[Records for this exercise — start]
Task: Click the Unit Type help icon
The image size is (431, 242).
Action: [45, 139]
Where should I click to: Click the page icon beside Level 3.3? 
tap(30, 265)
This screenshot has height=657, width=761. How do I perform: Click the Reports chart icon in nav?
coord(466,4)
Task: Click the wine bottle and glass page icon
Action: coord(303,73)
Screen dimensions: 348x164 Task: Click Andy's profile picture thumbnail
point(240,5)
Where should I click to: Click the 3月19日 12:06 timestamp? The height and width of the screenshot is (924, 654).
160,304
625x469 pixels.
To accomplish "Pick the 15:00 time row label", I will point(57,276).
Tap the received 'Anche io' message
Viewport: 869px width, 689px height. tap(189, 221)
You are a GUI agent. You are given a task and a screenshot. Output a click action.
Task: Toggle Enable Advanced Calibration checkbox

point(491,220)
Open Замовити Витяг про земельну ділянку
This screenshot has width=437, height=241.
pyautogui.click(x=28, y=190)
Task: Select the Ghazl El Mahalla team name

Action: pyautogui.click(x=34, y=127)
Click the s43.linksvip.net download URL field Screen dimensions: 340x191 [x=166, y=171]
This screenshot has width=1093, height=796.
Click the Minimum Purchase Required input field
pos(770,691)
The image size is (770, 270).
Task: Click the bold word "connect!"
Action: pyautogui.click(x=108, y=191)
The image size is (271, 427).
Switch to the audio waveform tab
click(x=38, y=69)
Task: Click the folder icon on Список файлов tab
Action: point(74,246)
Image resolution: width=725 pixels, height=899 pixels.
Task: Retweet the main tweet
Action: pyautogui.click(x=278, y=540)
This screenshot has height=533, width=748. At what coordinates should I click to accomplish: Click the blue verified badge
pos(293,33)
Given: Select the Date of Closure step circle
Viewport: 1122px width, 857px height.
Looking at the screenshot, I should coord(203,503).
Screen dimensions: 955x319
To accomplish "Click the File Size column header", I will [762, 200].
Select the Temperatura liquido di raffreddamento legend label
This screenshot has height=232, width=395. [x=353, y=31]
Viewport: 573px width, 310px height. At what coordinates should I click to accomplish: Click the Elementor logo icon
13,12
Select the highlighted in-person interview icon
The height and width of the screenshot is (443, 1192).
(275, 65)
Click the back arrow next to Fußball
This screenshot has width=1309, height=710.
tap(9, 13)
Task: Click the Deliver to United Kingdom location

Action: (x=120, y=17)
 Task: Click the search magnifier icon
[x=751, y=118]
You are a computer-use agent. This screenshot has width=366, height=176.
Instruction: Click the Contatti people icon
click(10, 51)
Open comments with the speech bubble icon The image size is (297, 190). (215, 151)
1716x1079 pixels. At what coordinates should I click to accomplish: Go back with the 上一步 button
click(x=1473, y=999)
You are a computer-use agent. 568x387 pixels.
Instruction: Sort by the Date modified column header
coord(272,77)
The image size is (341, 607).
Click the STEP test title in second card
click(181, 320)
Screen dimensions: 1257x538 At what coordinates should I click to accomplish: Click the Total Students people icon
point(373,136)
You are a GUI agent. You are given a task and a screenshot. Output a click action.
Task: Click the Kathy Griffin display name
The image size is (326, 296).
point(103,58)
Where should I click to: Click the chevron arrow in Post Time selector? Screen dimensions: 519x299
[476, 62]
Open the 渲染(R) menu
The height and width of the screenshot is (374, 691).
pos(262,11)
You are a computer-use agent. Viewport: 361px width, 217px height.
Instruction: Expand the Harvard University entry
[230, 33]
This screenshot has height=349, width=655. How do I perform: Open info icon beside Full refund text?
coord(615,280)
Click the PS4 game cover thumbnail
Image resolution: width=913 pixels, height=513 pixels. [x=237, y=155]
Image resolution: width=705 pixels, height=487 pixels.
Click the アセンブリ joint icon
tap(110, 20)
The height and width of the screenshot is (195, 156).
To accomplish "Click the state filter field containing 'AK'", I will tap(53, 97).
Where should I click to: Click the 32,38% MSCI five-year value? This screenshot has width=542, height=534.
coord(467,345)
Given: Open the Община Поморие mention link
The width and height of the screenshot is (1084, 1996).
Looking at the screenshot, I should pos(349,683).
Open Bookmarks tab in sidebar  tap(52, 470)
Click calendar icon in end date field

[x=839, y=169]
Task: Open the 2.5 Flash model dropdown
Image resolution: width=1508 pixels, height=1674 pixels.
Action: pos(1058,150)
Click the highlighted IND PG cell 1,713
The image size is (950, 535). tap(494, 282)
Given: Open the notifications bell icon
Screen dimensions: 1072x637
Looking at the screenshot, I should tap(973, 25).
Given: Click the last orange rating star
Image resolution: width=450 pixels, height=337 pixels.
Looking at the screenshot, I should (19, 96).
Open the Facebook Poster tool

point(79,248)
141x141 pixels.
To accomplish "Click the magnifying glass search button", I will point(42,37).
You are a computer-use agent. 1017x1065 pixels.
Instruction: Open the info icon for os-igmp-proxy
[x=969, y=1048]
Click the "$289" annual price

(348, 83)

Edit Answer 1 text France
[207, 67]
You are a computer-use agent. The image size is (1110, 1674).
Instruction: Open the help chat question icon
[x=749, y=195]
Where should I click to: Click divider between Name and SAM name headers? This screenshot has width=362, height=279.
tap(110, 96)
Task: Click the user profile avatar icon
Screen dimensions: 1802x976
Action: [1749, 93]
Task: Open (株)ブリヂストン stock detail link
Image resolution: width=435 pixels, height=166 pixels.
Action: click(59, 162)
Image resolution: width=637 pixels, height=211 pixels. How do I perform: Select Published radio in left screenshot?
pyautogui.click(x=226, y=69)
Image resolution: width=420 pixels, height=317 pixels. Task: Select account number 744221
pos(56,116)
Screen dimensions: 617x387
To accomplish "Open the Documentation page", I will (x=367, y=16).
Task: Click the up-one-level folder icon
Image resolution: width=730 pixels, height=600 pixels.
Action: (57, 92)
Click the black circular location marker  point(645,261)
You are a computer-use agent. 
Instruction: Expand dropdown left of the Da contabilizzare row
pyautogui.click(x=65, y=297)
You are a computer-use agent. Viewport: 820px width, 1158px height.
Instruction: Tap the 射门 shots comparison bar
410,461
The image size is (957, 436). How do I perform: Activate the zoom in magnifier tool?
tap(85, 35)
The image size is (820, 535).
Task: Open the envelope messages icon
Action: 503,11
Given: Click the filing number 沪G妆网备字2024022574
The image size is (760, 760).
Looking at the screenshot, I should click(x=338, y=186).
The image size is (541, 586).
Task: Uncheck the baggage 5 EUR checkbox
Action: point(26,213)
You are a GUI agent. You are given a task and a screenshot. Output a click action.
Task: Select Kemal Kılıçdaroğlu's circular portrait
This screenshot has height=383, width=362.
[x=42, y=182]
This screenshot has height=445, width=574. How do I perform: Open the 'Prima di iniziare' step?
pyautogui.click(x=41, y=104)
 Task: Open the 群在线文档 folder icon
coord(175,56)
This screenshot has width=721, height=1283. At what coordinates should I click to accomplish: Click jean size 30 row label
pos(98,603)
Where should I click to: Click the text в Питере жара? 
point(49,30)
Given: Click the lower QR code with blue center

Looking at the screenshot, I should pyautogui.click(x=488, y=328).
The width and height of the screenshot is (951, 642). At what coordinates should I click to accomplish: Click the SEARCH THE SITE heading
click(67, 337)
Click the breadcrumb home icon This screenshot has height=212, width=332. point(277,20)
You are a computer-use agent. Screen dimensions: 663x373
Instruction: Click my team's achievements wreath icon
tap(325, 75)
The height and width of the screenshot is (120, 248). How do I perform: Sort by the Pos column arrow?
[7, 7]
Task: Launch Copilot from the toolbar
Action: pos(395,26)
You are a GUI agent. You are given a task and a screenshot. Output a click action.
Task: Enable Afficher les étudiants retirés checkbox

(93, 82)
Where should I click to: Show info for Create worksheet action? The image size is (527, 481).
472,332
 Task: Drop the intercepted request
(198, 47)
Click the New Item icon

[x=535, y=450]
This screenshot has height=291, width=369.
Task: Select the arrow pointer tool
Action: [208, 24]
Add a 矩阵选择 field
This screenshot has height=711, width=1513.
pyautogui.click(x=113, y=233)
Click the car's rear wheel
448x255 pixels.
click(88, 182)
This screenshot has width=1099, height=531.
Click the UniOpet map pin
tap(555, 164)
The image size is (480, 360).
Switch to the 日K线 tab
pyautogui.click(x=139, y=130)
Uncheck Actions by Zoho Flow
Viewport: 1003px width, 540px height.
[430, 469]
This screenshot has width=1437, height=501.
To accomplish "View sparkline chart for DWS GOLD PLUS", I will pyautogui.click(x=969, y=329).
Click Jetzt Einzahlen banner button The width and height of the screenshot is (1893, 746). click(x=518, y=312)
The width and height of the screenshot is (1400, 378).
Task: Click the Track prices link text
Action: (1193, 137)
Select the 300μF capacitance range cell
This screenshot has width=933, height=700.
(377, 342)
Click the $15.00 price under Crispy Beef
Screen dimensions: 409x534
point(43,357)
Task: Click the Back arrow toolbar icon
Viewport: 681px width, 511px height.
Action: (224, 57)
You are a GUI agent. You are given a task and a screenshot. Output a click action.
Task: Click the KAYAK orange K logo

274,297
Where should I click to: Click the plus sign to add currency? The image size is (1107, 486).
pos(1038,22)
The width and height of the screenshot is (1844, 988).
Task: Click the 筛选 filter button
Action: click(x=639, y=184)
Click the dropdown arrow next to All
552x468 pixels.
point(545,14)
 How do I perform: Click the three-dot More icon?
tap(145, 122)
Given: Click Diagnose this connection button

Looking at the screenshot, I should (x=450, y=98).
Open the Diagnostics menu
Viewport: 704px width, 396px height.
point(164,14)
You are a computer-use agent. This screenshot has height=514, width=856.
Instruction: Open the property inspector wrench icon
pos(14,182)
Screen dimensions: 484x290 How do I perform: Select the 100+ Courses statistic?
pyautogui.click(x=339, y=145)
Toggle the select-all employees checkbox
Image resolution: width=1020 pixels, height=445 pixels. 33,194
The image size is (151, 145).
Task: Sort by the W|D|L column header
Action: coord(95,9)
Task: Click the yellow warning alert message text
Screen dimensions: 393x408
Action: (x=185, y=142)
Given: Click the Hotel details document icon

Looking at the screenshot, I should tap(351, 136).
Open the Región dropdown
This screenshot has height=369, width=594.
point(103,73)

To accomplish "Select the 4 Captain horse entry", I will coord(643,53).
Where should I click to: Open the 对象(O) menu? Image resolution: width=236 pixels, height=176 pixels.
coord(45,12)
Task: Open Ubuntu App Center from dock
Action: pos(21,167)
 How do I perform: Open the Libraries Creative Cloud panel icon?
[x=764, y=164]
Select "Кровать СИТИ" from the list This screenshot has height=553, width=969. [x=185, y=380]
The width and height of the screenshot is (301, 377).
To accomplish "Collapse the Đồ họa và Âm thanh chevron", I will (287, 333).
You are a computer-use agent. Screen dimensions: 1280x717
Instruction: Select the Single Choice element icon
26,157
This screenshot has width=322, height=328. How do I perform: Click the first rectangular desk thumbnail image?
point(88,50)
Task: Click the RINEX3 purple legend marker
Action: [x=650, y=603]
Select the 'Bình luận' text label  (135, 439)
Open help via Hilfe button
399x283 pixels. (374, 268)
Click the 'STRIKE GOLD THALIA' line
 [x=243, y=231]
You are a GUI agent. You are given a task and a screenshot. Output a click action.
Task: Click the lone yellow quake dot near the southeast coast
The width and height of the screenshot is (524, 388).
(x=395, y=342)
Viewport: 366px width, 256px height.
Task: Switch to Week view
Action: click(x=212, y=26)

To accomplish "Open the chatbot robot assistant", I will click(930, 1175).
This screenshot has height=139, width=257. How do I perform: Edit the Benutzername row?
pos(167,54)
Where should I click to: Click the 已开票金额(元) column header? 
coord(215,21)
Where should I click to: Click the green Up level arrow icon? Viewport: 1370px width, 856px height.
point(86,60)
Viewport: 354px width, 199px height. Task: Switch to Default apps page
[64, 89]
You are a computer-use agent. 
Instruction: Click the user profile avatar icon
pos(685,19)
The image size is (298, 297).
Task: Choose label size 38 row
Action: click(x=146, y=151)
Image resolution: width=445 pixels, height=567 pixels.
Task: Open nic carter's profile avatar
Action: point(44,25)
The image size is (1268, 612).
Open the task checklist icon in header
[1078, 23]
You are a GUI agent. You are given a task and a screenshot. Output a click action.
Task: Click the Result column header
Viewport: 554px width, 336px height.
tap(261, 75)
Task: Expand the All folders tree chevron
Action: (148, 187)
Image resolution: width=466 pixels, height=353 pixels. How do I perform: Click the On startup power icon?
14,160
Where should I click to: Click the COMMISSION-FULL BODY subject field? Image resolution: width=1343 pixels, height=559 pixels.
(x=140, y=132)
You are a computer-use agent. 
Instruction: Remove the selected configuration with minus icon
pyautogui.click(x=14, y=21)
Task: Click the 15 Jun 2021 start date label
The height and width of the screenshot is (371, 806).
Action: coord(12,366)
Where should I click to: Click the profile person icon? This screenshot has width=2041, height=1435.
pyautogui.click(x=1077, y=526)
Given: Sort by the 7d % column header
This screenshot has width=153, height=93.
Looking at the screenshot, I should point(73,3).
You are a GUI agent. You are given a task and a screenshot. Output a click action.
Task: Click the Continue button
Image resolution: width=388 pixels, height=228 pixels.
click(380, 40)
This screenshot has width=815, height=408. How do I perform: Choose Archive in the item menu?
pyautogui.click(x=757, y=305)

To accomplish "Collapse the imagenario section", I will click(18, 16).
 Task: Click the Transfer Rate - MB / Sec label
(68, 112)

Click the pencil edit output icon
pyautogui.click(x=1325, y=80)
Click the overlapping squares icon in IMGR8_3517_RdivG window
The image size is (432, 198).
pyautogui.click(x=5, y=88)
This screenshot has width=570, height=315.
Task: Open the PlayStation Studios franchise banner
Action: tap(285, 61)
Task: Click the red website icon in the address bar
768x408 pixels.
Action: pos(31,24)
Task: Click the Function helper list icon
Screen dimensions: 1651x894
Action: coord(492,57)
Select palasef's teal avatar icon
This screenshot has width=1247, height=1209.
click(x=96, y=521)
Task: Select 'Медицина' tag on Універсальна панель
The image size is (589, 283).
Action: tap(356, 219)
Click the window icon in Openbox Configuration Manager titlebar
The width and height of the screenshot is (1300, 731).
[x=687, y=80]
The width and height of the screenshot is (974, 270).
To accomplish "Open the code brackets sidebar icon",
[Records for this exercise — finish]
• [Problem to solve] Extract from the records above the lines from the one containing "Task: Enable Afficher" to the one containing "has height=514, width=856.", both lines included, exactly as they appear and with nothing else.

• [Solved problem]
Task: Enable Afficher les étudiants retirés checkbox

(93, 82)
Where should I click to: Show info for Create worksheet action? The image size is (527, 481).
472,332
 Task: Drop the intercepted request
(198, 47)
Click the New Item icon

[x=535, y=450]
This screenshot has height=291, width=369.
Task: Select the arrow pointer tool
Action: [208, 24]
Add a 矩阵选择 field
This screenshot has height=711, width=1513.
pyautogui.click(x=113, y=233)
Click the car's rear wheel
448x255 pixels.
click(88, 182)
This screenshot has width=1099, height=531.
Click the UniOpet map pin
tap(555, 164)
The image size is (480, 360).
Switch to the 日K线 tab
pyautogui.click(x=139, y=130)
Uncheck Actions by Zoho Flow
Viewport: 1003px width, 540px height.
[430, 469]
This screenshot has width=1437, height=501.
To accomplish "View sparkline chart for DWS GOLD PLUS", I will pyautogui.click(x=969, y=329).
Click Jetzt Einzahlen banner button The width and height of the screenshot is (1893, 746). click(x=518, y=312)
The width and height of the screenshot is (1400, 378).
Task: Click the Track prices link text
Action: (1193, 137)
Select the 300μF capacitance range cell
This screenshot has width=933, height=700.
(377, 342)
Click the $15.00 price under Crispy Beef
Screen dimensions: 409x534
point(43,357)
Task: Click the Back arrow toolbar icon
Viewport: 681px width, 511px height.
Action: (224, 57)
You are a GUI agent. You are given a task and a screenshot. Output a click action.
Task: Click the KAYAK orange K logo

274,297
Where should I click to: Click the plus sign to add currency? The image size is (1107, 486).
pos(1038,22)
The width and height of the screenshot is (1844, 988).
Task: Click the 筛选 filter button
Action: click(x=639, y=184)
Click the dropdown arrow next to All
552x468 pixels.
point(545,14)
 How do I perform: Click the three-dot More icon?
tap(145, 122)
Given: Click Diagnose this connection button

Looking at the screenshot, I should (x=450, y=98).
Open the Diagnostics menu
Viewport: 704px width, 396px height.
point(164,14)
You are a computer-use agent. This screenshot has height=514, width=856.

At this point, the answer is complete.